On Fri, Sep 23, 2016 at 2:59 PM James Moe <jimoe sohnen-moe com> wrote:

On 09/22/2016 09:13 AM, Pat David wrote:
Did you also generate a profile for your printer?

  How do I do that?
  I'd search the online manual, except... There is no search function!
Thus rendering the manual somewhat useless for finding specific topics.


http://imgur.com/a/mnhLn

The problem as I understand it (there are far smarter folks than I for
color management stuff here) is that we are talking mainly about a problem
of degrees.  Your uncalibrated monitor may or may not show you colors that
are representative of what they should be for a given colorspace.  So far
it may _seem_ ok to you, but the best you can hope for w/o calibrating or
profiling is that it looks close enough for you.  Apparently the "close
enough" has drifted recently for any number of reasons.
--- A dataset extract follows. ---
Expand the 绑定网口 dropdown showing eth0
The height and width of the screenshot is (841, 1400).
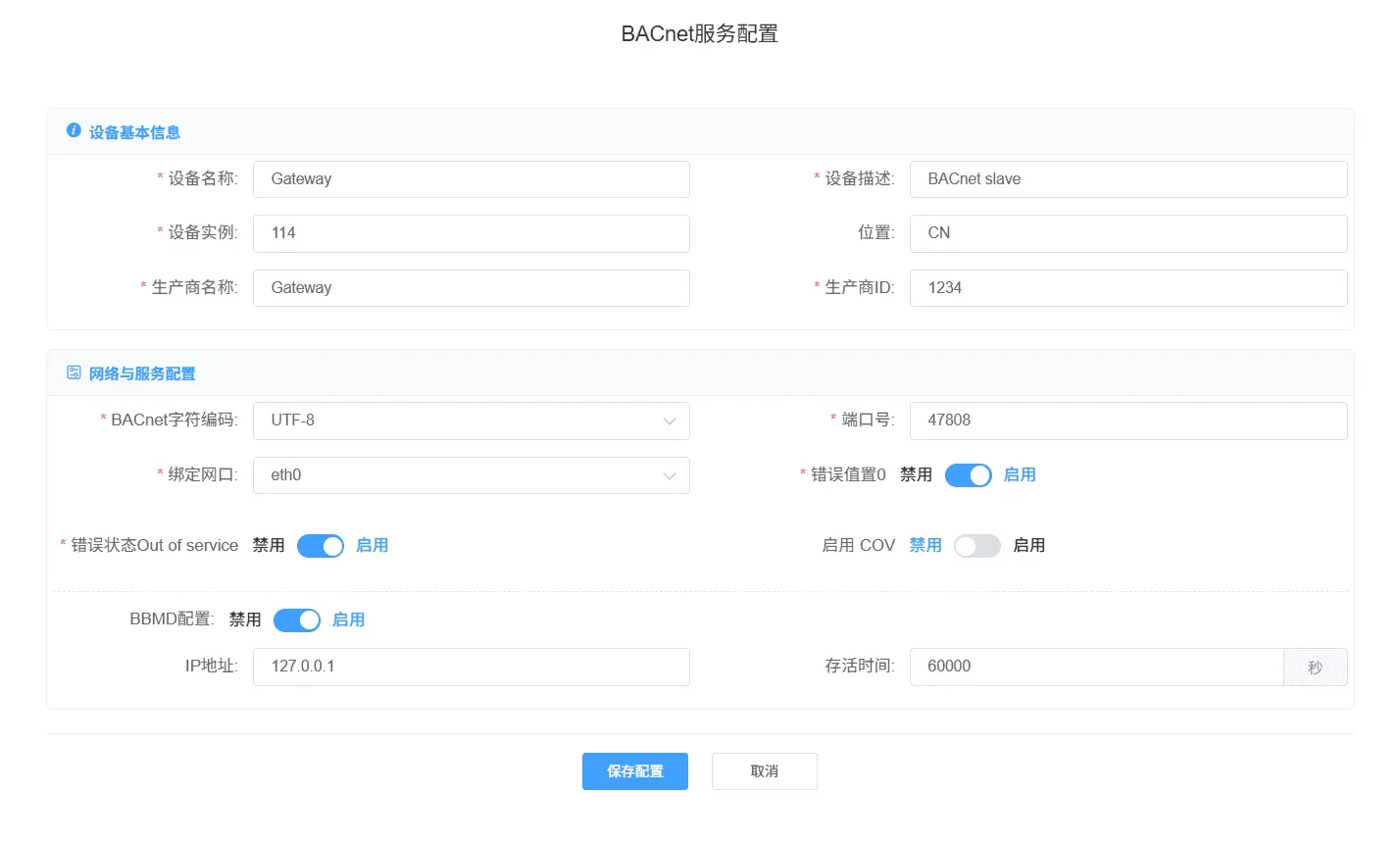pos(471,475)
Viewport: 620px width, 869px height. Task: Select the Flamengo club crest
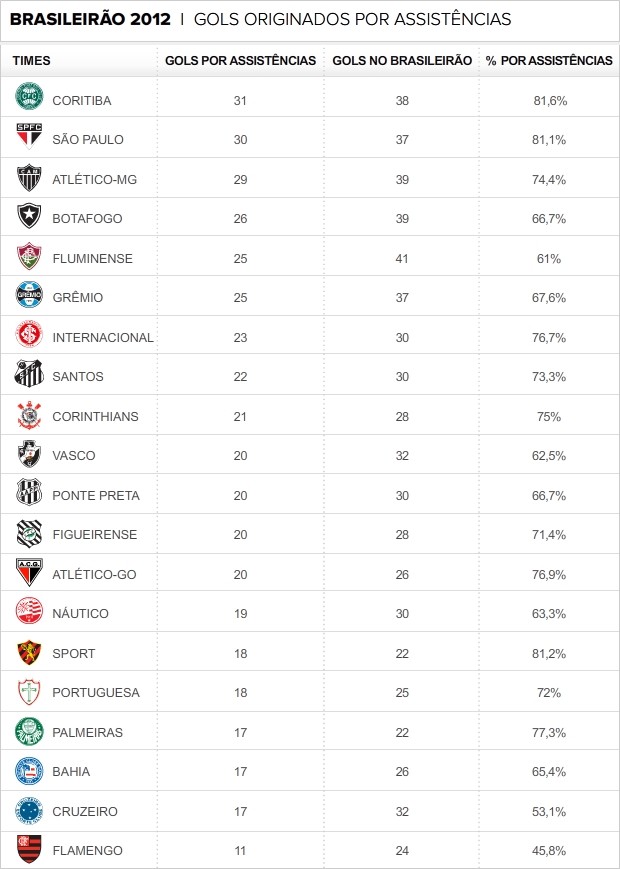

Pascal has a still relevant tutorial on display color profiling in linux:
https://encrypted.pcode.nl/blog/2013/11/24/display-color-profiling-on-linux/

If you have the hardware, you can use displaycal to do the calibration and
profiling: http://displaycal.net/

Basically, this will get you a profile for your monitor and hardware to
show you the correct colors.  At that stage you can be reasonably
comfortable that what you see on your calibrated hardware should look the
same on someone elses calibrated hardware (or at least really close).

The next problem is that you will need to print a reference target on your
printer, with your inks, and then use that reference print to generate a
profile for your printer.  This will allow you to use the profile for
soft-proofing your images prior to printing so that you can see what they
should look like when printed.  This is beyond the scope of a quick email,
but I'm hoping some folks on the list might have some better references to
post for you to follow...


  I have some standard ICC profiles:
CMYK:
  un-/coated
  web un-/coated
  US web un-/coated
  US sheetfed un-/coated

  Would any of those be an appropriate default?


Maybe?  I doubt they would be any better than any other profile that isn't
generated from your printer and created by you.